▶ **Text**:
--- Start ---

U.S. release date: June 7, 2013

DVD/Blu-ray release date: December 23, 2013


With their 2005 hit Wedding Crashers, Vince Vaughn and Owen Wilson made one of the best comedies of the 2000s. They charged the comedic genre with an R-rating vein, made a boatload of money and put its two stars right on the map, making them more than bankable. The weird thing? Both actors have struggled to find the right roles in the years since. The solution? Pair them up again for “The Internship”. 

Longtime salesmen with the ability to sell just about anything, Billy McMahon (Vaughn) and Nick Campbell (Wilson) have been friends for years going back to high school. With the economy changing though, they find themselves without a job when the company they work for shuts its doors. Scrambling for what to do next, Billy finds a solution, enrolling them in the internship program at Google. What they find at the program is something they’re just not used to, waves of 20-somethings who are wrapped up in themselves, technology and their phones. Can they adjust in time? All the interns are assigned to teams, Billy and Nick joining a team led by a fellow outcast, Lyle (Josh Brener), and three other nerd types. Only one team in the whole internship program can win in the end, the team being offered full-time positions with Google. Can the salesmen duo figure out what they’re doing in time?




I’m a big fan of 2005’s “Wedding Crashers”. Who isn’t really? Communists, I say!!! The formula here is simple for director  Shawn Levy, reunite Vaughn and Wilson, give them a remotely interesting reason to be back together, and….no, wait. That’s it.

“The Internship” is an excuse to pair these two pretty funny guys together and let the hijinks begin. It has its fair share of issues, but my biggest complaint was that it plays like a giant advertisement for Google. Oh, look how quirky and cool Google is! It has a nap/rest room! Its got bikes painted with Google’s signature colors?!? We hear lots of conversations about Gmail, Google Maps, Google Wallet, Google Plus and on and on. The Google jumping off point is solid/interesting enough (who doesn’t use the search engine in one way or another?), but it gets to be too much eventually.

--- End ---

▶ **Set of tasks**:
a – List every Google product or service that the review of "The Internship" says comes up in the film's conversations.
b – According to the review of "The Internship," why do Billy and Nick end up out of work?
c – Answer these from the review of "The Internship":
(i) What is the film's U.S. release date?
(ii) Who leads the team that Billy and Nick join?
(iii) Who directed the film?

▶ **Raw data**:
--- Start ---

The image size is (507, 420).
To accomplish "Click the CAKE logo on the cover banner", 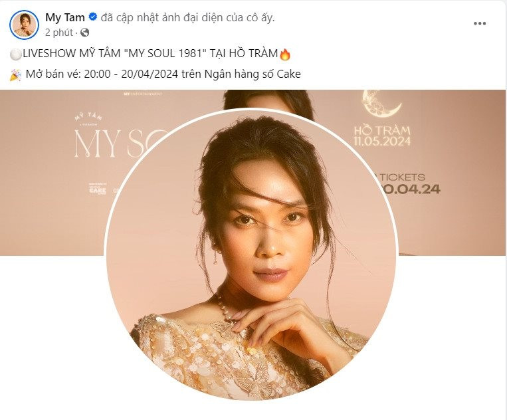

--- End ---

▶ **Solutions to the problems**:
a – Gmail, Google Maps, Google Wallet, Google Plus

b – As the economy changes, the company they work for shuts its doors, which leaves them without a job.

c –
(i) June 7, 2013
(ii) Lyle (Josh Brener)
(iii) Shawn Levy